In 2008, Lakey returned to Norway for the first of several research trips to learn how Scandinavian countries created dynamic economies while strengthening freedom and equality. As Lakey demonstrates, the Nordic countries outstrip the U.S., the United Kingdom, and Canada in virtually every social metric. Crime rates are much lower. Education is free: students do not graduate university with crippling debt loads. Affordable child care has empowered women. People live longer and are healthier. Social programs shield the population from the booms and busts of the market. Norwegian companies are innovative and competitive, yet unemployment is lower than in the U.S.; workers are paid better, are more productive, and work fewer hours. Community is a lived reality, not nostalgia. Most importantly, the gap between the richest and the poorest is much smaller. This rough equality is the key to the better social outcomes, for social and health indicators, ranging from obesity to crime to mental health, are strikingly better in countries that are more equal. Social equality and economic security explain why Norwegians report they are happier, more trusting, and have greater faith in their political and social institutions than the citizens of most countries in the world.

They have built these societies with none of the advantages afforded the U.S., Canada, or the UK. Readers with connections to Norway will appreciate the historical overview, much of it rooted in Lakey’s experience and that of his Norwegian family, of the problems the country faced. Little arable land, a small internal market, few natural resources, harsh geography, and industrial development marked by low wages and terrible living conditions meant that at the beginning of the twentieth century, Norway’s chief export was people: over 1.5% of its population emigrated to the U.S. between 1895 and 1900. Compared to the United States, with all of its advantages, including a diverse and creative population gathered from the world, Norway hardly seemed the place people could create a more equitable society. And yet they did.

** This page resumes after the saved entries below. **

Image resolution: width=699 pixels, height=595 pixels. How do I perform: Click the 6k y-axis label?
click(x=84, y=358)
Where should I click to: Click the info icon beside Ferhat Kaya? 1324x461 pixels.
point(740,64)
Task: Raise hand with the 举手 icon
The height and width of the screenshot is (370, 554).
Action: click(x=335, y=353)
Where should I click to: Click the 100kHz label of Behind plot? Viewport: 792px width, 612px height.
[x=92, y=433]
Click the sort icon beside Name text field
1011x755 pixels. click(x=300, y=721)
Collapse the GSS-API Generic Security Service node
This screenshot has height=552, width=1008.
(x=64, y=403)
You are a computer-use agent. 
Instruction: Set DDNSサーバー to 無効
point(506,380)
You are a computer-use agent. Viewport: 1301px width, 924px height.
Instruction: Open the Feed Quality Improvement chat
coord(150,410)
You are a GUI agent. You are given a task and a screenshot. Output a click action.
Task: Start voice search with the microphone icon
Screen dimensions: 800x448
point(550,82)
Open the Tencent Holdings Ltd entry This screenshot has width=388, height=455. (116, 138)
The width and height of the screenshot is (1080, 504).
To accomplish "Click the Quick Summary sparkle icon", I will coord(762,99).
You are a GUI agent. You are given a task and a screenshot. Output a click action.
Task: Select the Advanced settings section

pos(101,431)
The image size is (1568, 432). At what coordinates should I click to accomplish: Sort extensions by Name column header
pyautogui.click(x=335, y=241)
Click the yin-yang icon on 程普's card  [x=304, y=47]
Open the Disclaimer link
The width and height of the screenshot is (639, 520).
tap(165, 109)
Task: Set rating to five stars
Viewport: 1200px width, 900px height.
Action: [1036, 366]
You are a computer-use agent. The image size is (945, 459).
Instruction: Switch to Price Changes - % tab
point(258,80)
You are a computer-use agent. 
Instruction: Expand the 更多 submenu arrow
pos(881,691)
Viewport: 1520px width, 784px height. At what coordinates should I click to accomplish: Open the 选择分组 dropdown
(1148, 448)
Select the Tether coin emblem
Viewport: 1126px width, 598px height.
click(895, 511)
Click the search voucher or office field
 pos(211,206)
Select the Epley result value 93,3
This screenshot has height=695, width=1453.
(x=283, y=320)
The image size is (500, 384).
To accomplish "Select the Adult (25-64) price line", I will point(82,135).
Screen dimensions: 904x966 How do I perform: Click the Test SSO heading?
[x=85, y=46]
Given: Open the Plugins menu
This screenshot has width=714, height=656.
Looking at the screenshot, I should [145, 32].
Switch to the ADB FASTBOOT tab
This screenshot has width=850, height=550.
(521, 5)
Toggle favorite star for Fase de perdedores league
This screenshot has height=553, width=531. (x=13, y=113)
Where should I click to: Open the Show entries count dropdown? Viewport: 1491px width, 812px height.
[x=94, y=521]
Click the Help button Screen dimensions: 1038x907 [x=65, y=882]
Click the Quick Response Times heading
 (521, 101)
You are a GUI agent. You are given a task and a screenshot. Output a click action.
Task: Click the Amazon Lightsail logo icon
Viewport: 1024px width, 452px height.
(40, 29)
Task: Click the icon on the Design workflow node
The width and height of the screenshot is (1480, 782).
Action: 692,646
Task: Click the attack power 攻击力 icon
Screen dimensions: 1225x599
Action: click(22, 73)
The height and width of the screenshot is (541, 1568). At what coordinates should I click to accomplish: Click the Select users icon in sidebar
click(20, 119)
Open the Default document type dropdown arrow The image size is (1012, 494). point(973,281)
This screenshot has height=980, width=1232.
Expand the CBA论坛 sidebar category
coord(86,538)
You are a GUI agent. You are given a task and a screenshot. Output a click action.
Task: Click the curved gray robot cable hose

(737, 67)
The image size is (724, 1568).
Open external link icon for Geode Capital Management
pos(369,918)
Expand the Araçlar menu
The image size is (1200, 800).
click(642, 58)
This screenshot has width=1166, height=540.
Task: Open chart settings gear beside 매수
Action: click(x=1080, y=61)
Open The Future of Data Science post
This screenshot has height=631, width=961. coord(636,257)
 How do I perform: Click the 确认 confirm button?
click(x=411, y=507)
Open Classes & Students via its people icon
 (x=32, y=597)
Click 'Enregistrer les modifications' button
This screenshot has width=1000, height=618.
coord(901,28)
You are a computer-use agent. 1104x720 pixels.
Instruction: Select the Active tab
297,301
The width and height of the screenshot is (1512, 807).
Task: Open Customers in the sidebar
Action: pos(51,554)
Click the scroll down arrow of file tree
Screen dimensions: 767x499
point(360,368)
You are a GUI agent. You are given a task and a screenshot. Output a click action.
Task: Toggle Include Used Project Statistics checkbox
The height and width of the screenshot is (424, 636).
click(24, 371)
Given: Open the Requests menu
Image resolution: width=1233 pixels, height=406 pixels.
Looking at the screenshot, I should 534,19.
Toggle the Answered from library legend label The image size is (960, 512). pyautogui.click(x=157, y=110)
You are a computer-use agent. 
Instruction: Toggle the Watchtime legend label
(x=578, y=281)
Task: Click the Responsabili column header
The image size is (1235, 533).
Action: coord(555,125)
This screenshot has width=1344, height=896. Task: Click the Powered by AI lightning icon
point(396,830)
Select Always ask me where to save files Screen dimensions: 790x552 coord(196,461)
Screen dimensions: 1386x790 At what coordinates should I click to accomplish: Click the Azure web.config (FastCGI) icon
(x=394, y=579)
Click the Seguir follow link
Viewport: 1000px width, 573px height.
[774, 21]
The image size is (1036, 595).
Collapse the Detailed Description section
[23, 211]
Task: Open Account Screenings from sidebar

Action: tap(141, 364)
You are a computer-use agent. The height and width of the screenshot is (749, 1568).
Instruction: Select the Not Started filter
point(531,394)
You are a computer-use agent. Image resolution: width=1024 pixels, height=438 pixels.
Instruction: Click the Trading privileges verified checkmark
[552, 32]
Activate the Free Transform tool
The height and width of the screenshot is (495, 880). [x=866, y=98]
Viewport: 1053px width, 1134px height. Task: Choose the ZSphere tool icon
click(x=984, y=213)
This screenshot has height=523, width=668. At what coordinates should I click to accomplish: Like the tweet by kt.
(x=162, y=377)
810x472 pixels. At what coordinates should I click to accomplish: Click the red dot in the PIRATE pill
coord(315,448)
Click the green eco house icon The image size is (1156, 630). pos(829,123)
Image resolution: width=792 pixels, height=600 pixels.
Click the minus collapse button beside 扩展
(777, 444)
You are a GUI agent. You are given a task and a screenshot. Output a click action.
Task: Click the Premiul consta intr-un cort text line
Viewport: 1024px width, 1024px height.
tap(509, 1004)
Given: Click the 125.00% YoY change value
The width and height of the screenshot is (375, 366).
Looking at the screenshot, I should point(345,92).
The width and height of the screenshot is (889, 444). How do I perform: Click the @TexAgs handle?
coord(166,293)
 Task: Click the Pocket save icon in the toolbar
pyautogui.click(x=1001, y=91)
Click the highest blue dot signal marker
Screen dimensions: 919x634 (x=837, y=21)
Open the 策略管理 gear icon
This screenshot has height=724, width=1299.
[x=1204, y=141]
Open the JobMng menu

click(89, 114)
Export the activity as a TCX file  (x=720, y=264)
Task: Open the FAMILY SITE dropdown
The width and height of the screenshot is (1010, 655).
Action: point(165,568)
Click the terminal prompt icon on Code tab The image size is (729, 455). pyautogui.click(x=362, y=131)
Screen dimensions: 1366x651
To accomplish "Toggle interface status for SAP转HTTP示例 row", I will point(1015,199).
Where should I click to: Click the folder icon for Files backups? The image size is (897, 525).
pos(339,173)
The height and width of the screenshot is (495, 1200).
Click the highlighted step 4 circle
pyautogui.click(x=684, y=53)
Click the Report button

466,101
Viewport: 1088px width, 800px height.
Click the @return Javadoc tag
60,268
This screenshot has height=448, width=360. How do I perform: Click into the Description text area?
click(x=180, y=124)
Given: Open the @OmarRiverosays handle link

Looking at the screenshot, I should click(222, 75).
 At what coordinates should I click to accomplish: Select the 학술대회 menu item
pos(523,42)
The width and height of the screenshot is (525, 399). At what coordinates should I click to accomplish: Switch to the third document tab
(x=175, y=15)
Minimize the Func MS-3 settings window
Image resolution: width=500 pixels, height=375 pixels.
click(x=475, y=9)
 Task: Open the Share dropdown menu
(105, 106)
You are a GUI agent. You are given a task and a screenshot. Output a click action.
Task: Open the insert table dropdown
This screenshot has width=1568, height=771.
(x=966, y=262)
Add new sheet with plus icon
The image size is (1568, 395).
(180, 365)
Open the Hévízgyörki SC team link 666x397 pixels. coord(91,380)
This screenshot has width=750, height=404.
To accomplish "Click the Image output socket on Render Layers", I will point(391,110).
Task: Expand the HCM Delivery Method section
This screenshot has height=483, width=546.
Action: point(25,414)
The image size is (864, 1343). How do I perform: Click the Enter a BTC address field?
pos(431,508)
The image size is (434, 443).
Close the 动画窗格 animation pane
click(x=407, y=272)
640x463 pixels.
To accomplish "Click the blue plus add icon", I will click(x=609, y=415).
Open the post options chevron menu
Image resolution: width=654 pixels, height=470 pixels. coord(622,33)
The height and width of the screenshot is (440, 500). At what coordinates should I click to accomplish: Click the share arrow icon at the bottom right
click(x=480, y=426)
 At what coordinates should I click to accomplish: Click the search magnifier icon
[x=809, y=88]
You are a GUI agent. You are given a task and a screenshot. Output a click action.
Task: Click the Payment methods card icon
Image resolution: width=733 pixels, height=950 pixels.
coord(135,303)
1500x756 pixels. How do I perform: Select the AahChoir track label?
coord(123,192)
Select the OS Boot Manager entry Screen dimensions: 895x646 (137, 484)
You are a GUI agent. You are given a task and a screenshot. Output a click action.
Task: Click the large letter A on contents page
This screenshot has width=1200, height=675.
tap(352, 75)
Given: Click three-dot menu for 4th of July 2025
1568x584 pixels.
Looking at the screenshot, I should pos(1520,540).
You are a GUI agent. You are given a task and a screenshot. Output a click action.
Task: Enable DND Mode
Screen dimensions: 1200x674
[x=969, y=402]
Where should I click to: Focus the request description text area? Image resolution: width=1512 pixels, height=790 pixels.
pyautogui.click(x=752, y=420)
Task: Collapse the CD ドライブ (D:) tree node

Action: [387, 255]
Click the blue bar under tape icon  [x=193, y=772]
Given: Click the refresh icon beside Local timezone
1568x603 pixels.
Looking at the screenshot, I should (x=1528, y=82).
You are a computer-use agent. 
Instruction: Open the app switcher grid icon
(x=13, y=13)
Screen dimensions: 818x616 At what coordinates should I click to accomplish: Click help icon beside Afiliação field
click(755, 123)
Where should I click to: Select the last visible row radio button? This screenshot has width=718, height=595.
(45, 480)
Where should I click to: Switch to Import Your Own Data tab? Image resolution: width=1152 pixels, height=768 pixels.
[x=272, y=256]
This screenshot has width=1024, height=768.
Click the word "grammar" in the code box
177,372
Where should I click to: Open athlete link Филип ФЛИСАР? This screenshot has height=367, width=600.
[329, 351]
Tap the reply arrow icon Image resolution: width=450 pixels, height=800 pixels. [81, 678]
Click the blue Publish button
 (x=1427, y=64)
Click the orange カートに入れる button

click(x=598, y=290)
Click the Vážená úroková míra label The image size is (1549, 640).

Viking Economics does not gloss over the very real problems and contradictions the Nordic countries continue to face. The Sámi, the nomadic indigenous people who travel across Scandinavia, have long been victims of discrimination. Statoil, the oil company largely owned by the Norwegian government, has been a major investor in the Canadian tar sands, perhaps the most environmentally damaging fossil fuel project in the world. As immigration rates have risen, so too have xenophobia, racism, and far-right movements. But what Lakey points to time and again are the ways in which Scandinavians work for inclusive, creative, democratic solutions to move society forward. The Sámi and their institutions have considerable authority in Norway and Sweden. Public pressure induced Statoil to divest from its tar sands holdings. A majority of Norwegians believe ethnic diversity, with all its challenges and possibilities, is a positive development.

It took, and it continues to take, work. That may sound pessimistic, but it is in fact an optimistic assessment, for it means social change can happen elsewhere. Lakey outlines how Scandinavians organized to change their societies and deals forthrightly with doubters. Norway has a different culture than the U.S., but that means Americans can borrow and adapt from others just as others have borrowed from them. The U.S. is much larger and less homogenous than Nordic countries, but it has many examples of successful nationwide projects. Big money corrupts U.S. politics, but historically labor and the civil rights struggle, and the contemporary fight for LGBT rights, have used non-violent direct action to make profound political changes. If American institutions are failing, the American people still have the capacity to create new and powerful social movements.

Lakey offers ideas on how to build them. They need to be popular, inclusive, and diverse; unlike Occupy, they need to develop clear, broad visions for the future. Viking Economics suggests what such a vision might look like, neither utopian nor piecemeal, but practical and within our reach. The book is a clear, thoughtful, and eloquent argument for the social change Americans have said they want. Best of all, it proves it is possible.

Mark Leier is a historian at Simon Fraser University in Burnaby, BC. He is the author of Bakunin: The Creative Passion and Rebel Life: The Life and Times of Robert Gosden, Revolutionary, Mystic, Labour Spy.